Y es que cuando se repara en esta vida acelerada en extremo, se siente en seguida la fugacidad del tiempo, de los días vividos, incluso de los propios sentimientos. Atrás quedan escenas y personas, que el tiempo devora, devorando asimismo nuestros recuerdos, con el beneplácito o no de nuestra selectiva memoria. Y entonces se manifiestan dudas y temores, e interrogantes que nos atenazan y son causa de todas nuestras zozobras, o al menos de buena parte de ellas: ¿Qué ha sido real? ¿Qué he sentido? ¿Qué he pensado? ¿Dónde han ido mis sentimientos? ¿Dónde han ido mis muertos? ¿Dónde iré yo? ¿Qué estoy haciendo? ¿Qué soy? ¿Para qué sirve todo lo que soy y he hecho? Y con Bécquer, repetimos:
Al brillar un relámpago nacemos, y aún dura su fulgor cuando morimos, ¡Tan corto es el vivir! La gloria y el amor tras que corremos, sombras de un sueño son que perseguimos.

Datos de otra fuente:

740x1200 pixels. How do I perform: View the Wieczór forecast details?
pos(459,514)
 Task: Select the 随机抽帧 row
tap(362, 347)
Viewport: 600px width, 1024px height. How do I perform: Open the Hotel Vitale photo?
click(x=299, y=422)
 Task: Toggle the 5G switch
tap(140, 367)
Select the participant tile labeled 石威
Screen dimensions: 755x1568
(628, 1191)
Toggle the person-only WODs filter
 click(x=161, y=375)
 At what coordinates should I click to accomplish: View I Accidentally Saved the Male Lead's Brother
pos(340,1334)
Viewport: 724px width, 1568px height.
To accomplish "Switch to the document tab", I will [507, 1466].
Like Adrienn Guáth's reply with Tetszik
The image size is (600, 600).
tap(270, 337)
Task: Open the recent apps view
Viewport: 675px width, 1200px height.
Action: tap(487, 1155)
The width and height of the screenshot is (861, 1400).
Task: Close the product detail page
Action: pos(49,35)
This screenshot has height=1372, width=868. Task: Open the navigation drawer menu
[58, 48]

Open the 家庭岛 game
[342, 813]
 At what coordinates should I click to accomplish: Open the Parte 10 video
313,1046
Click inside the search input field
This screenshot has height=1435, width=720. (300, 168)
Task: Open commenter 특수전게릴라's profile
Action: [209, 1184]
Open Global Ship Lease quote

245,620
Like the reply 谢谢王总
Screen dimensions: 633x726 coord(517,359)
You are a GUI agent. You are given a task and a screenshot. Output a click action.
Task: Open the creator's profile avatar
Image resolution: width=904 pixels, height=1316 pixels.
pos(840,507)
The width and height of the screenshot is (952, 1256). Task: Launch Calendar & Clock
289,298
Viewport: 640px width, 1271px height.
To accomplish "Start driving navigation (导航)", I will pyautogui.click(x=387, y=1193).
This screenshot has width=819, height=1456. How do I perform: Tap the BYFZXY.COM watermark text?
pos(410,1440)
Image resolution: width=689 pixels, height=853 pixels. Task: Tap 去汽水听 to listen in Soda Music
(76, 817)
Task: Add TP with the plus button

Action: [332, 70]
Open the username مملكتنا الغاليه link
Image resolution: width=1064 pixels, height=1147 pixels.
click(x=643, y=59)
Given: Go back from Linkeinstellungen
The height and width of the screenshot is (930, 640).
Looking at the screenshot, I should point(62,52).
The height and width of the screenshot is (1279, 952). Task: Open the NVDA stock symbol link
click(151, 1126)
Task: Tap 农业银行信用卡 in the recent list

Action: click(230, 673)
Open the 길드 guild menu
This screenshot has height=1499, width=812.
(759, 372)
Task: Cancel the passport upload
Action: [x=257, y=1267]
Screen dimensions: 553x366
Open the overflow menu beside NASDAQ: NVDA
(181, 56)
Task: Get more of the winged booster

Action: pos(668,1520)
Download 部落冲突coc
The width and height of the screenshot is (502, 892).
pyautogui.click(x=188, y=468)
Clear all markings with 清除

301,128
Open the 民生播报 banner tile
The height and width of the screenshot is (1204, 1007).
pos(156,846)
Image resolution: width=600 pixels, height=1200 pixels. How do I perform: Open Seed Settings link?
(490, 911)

De idéntica forma ocurre con todo lo que afecta al hombre, que resulta caduco y por tanto fugaz. Es una tensión entre la realidad palpable y el mundo cognoscible, por un lado, y la sensación de precariedad y fantasía que al mismo tiempo impregna ese mundo y esa realidad, por otro. De modo que no parece oportuno perder el tiempo con aquello que es fútil y banal. Puesto que, ciertamente, la vida es un frenesí y una ilusión, «una sombra, una ficción, y el mayor bien es pequeño: que toda la vida es sueño, y los sueños, sueños son».